Parenthood in Academia: What Happens When There Is No Policy?

By Hill, Melanie Sue; Nash, Alison et al. | Wagadu: a Journal of Transnational Women's and Gender Studies, Fall 2011 | Go to article overview

Parenthood in Academia: What Happens When There Is No Policy?


Hill, Melanie Sue, Nash, Alison, Citera, Maryalice, Wagadu: a Journal of Transnational Women's and Gender Studies


Abstract: In 2001 the American Association of University Professors (AAUP) declared that "the development and implementation of institutional policies that enable the healthy integration of work responsibilities with family life in academe requires renewed attention." In the current study, we explore the perceptions and experiences of faculty at a university system that does not have formal work/family policies. Our findings demonstrate that with no formal policy, academic and professional faculty are left confused (and often misguided) about what options are available for parental leave.

Women now make up nearly half of the U.S. workforce, a dramatic shift from a generation ago when only one-third of all workers were women (U.S. Bureau of Labor Statistics, 2009). Mothers are the primary breadwinners or co-breadwinners in nearly two-thirds of families in the U.S. (Boushey, 2009; Galinsky, Aumann & Bond, 2008) and 70% of families with children include a working mother (Galinsky, Aumann & Bond, 2008). These statistics have prompted many to reflect on that status of women in the workplace, asking questions such as "how far have we come?" and "has equality been achieved?" With more than half of children in the U.S. born into homes with two working parents, work/family balance is no longer just a "woman's issue" but has become a family issue. Upon close evaluation, we continue to find that many of our work/family policies remain based on the "traditional" family with a male breadwinner and a stay-at-home mom - a clearly outdated model. For example, only 10% of all employees have access to employer-supported childcare (U.S. Bureau of Labor Statistics, "Quality of Life Benefits"; March 2009). Most notably, the United States is the only industrialized nation without a national government-sponsored paid family leave policy.

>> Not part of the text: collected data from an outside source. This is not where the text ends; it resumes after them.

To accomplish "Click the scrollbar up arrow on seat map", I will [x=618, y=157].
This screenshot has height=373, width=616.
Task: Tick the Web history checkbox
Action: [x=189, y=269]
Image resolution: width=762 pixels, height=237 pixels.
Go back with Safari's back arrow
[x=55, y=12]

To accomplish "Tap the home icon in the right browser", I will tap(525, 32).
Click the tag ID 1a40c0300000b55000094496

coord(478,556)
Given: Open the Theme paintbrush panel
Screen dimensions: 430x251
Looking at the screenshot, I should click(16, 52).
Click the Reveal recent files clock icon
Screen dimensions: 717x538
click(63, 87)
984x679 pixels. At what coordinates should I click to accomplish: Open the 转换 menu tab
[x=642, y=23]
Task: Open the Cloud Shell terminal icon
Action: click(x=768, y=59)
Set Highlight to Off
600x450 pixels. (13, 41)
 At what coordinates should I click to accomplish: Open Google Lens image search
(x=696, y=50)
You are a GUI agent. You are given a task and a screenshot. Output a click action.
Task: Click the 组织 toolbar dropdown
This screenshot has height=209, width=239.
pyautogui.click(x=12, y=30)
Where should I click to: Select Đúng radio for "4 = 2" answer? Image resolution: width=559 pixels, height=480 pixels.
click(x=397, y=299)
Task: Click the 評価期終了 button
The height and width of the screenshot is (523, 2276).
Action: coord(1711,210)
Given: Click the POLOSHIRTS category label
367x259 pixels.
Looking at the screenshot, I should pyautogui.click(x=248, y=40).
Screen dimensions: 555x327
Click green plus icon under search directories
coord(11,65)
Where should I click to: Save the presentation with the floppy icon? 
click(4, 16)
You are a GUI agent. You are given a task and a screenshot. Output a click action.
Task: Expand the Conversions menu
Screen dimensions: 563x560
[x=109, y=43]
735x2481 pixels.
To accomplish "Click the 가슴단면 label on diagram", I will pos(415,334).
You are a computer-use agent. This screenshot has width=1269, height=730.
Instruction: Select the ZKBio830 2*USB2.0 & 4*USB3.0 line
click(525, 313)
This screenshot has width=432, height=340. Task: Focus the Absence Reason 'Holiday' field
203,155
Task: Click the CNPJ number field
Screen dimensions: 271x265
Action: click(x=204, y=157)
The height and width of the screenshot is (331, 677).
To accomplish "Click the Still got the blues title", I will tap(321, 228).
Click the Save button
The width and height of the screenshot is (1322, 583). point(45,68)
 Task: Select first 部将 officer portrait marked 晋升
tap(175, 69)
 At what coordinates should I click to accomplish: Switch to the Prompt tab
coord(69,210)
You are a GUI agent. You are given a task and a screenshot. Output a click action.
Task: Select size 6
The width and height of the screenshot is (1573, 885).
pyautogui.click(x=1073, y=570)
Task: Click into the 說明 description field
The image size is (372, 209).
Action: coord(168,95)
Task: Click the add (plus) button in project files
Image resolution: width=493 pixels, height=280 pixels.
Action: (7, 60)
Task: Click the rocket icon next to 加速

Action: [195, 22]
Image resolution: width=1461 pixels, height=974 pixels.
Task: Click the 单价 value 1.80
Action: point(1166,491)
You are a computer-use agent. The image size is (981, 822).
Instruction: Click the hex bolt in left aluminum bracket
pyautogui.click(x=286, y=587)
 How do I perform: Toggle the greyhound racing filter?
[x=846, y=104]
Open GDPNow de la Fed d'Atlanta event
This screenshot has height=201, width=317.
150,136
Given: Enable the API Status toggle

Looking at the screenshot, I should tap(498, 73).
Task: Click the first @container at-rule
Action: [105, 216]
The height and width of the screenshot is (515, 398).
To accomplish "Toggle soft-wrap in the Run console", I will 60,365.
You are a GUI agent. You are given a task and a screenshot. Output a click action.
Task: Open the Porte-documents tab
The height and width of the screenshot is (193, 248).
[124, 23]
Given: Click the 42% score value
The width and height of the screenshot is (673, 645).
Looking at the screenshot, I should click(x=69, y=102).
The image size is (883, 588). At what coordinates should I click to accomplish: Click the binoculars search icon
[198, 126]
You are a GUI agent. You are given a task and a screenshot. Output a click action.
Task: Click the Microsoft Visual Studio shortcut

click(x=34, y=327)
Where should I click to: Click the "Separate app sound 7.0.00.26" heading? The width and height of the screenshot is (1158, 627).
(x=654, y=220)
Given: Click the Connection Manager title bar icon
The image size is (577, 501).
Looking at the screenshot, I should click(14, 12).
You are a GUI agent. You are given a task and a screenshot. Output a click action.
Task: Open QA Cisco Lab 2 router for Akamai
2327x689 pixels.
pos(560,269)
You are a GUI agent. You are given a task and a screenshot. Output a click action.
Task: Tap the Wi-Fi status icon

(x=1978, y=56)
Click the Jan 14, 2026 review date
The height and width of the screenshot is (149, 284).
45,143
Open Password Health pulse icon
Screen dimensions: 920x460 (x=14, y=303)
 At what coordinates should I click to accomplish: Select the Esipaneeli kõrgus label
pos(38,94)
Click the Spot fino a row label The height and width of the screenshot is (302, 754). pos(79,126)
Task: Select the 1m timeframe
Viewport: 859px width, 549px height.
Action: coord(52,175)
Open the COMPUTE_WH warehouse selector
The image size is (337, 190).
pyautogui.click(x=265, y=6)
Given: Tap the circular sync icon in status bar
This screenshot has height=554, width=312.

Without a national policy, only 9% of U.S. civilian workers have access to paid family leave (U.S. Bureau of Labor Statistics, "Employee Benefits in the United States", March 2009). In 1993 The Family and Medical Leave Act was signed into law. The FMLA, entitles workers (men and women) to up to 12 weeks unpaid leave for the birth or adoption of a child. While the passage of the FMLA was a step in the right direction, approximately half of all workers are not covered by FMLA because they haven't worked for their employer for a year, work for a company with fewer than 50 employees, or haven't worked enough hours to qualify for coverage (Waldfogel, 2001). Additionally, only 58% of qualified employees know of the FMLA (Commission on Family and Medical Leave, 1996). Moreover, many workers cannot afford to take an unpaid leave. Women still make roughly 79 cents for every dollar men make, even in female dominated jobs (Institute for Women's Policy Research, Fact Sheet, April 2009). For the nearly two-thirds of families in the U.S. where women are the primary or co-breadwinners, taking unpaid leave is often not a feasible option (Boushey, 2009; Galinsky, Aumann & Bond, 2008).

Despite the American Association of University Professors (AAUP) declaration in 2001 that "the development and implementation of institutional policies that enable the healthy integration of work responsibilities with family life in academe requires renewed attention," faculty and staff at numerous college campuses across the United States have continued to struggle to secure compassionate work/family policies. In a survey of 255 college campuses, Hollenshead et al. (2005) found on average only 25% of the schools provided women with paid maternity leave following the birth of a child that did not require women to use up their sick leave, disability leave, or vacation leave. Only 16% reported having a formal institution-wide policy for paid dependent care leave (most often for both men and women).

One thing that is consistent throughout the research is the need for universal, clear parental leave policies. Parental leave has not only been associated with greater infant health (breast-feeding, wellvisits, immunizations; Berger, Hill, & Waldfogel, 2005) and children's later cognitive development (Ruhm, 2004), but also with parental well-being (Hyde, 1995).